軟骨無形成症とモルキオ病についてかんたんに説明します。
参考にしてみてください。
軟骨無形成症とは
軟骨無形成症は、四肢短縮型(上肢、下肢の短縮)の小人症をきたす疾患です。
常染色体優性遺伝疾患です。
およそ2万5000人に一人の頻度で生まれます。
軟骨無形成症の症状
生まれたときから四肢短縮型低身長、特有の顔貌(前額部の突出、鼻梁の陥凹)、三尖手が認められます。
腰椎の前弯、肘の伸展制限、O脚などが見られます。
合併症として、水頭症、大後頭孔の狭窄、環軸椎不安定性、腰部脊柱管狭窄症などもあります。
X線では、骨盤の腸骨翼の形成不良、水平な臼蓋、シャンパングラス状の骨盤腔も見られます。
また、乳児期の大腿骨近位部楕円型透過像、成人では大腿骨頸部短縮、腰椎部椎弓間距離の尾側での狭小化なども特徴です。
治療
大後頭孔の狭窄、環軸椎不安定性による脳幹や上部脊髄圧迫をなくすための手術が適応です。
大後頭孔の狭窄、環軸椎不安定性により、生まれてから1年間は、無呼吸発作、肺炎などの合併症への注意が必要です。

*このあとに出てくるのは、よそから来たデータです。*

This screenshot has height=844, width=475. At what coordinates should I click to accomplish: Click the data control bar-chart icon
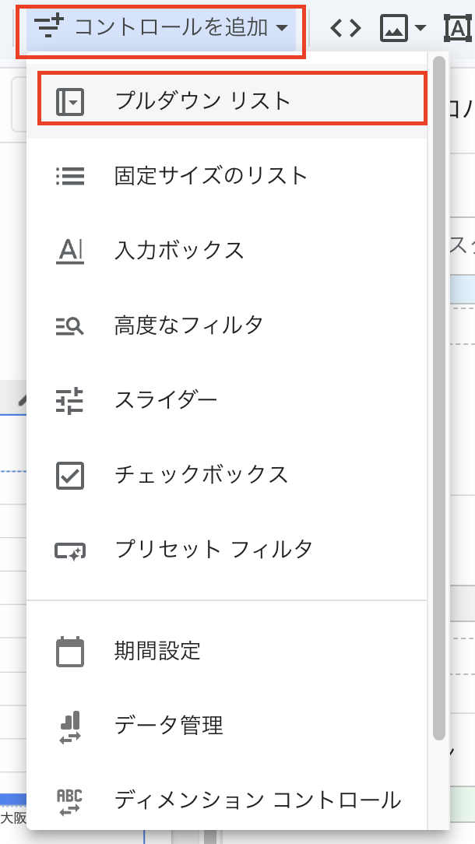[70, 726]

低身長に対して、2〜3歳以降、成長ホルモン検査で問題があれば成長ホルモン投与の適応です。
また、低身長に対して脚延長術も行われます。
思春期以降の合併症として、女性では分娩障害があります。
骨盤空が狭いため起こります。そのため帝王切開になります。
モルキオ病
ムコ多糖症Ⅳ型で、ムコ多糖のひとつのケラタン硫酸の形成障害です。
体幹短縮型の小人症です。
モルキオ病の症状
多くは1歳ごろまでに成長障害、外反膝や脊柱後弯などの骨格異常、あひる様歩行で発見されます。
知能は正常です。
注意すべき合併症に、角膜混濁、難聴、環軸椎不安定性による麻痺などがあります。
X戦では、張り出した腸骨翼、ワイングラス様の骨盤内側の形状、外反膝、骨端核の不正、舌状突出を伴う偏平椎、軸椎歯突起の低形成があります。
骨形成不全症
骨粗鬆症と易骨折性を特徴とし、青色強膜、歯牙形成不全症、四肢体幹変形、難聴などを主症状とします。
頻度は2万〜2万5000人に一人です。
4つのタイプに分けられます。
1型
軽症なものです。
骨折頻度は思春期までに数回〜数十回と症例により異なります。
約半数に難聴を認めます。
青色強膜は生まれたときから明らかですが、加齢により軽減、成人では青みがかった灰色です。
2型
最も重症です。
60%以上が生後1日以内、80%が生後1ヶ月以内に呼吸不全のため命を落とします。
3型
重症なタイプです。
胎児の段階で骨折があり、出生時より骨変形を認めます。
生後も頻回の骨折により、歩行困難になります。
脊柱変形も合併し、低身長になります。
青色強膜は出生時のみで思春期には正常に近くなります。
4型
軽度〜中等度の変形をきたします。
脊柱の側湾を伴うこともあります。
強膜は正常か、灰色がかった色です。
歯牙形成不全を認めることが多いです。
難聴を伴うものは半数以下です。
治療
バミドロネートをはじめとするビスフォスフォネートの投与により骨密度増加、骨痛減少、骨折頻度の減少が得られます。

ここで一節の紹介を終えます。